### TASK REQUIREMENTS
Locate the word "computer" in the entries below, then gather every line that holds it.

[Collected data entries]
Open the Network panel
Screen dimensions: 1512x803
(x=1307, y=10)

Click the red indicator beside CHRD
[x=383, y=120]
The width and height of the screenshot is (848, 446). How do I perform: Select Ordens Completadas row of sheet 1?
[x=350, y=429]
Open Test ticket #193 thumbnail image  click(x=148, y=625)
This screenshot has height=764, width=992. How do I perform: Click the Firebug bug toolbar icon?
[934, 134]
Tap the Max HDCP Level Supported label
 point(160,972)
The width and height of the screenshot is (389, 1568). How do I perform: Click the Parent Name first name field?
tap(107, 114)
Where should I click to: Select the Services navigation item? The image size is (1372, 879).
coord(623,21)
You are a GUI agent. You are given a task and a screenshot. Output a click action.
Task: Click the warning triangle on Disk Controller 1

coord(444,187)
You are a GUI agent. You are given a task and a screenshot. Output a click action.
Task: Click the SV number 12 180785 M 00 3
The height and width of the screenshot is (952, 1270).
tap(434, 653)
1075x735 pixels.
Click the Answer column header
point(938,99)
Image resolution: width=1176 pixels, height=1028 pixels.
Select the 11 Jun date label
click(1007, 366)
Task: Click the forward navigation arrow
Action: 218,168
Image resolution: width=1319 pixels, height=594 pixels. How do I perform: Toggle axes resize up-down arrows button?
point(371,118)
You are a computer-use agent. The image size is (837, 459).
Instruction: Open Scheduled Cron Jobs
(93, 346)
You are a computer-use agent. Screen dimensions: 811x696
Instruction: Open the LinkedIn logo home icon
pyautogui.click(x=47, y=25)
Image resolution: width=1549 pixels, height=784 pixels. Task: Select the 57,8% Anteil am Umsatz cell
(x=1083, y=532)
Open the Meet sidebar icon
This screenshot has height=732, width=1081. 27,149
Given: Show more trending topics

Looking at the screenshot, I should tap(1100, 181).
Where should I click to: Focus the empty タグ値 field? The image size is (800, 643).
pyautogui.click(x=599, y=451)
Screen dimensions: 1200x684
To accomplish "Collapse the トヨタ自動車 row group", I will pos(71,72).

### ANSWER TO THIS EXERCISE
You are a computer-use agent. The image size is (837, 459).
You are a computer-use agent. Screen dimensions: 811x696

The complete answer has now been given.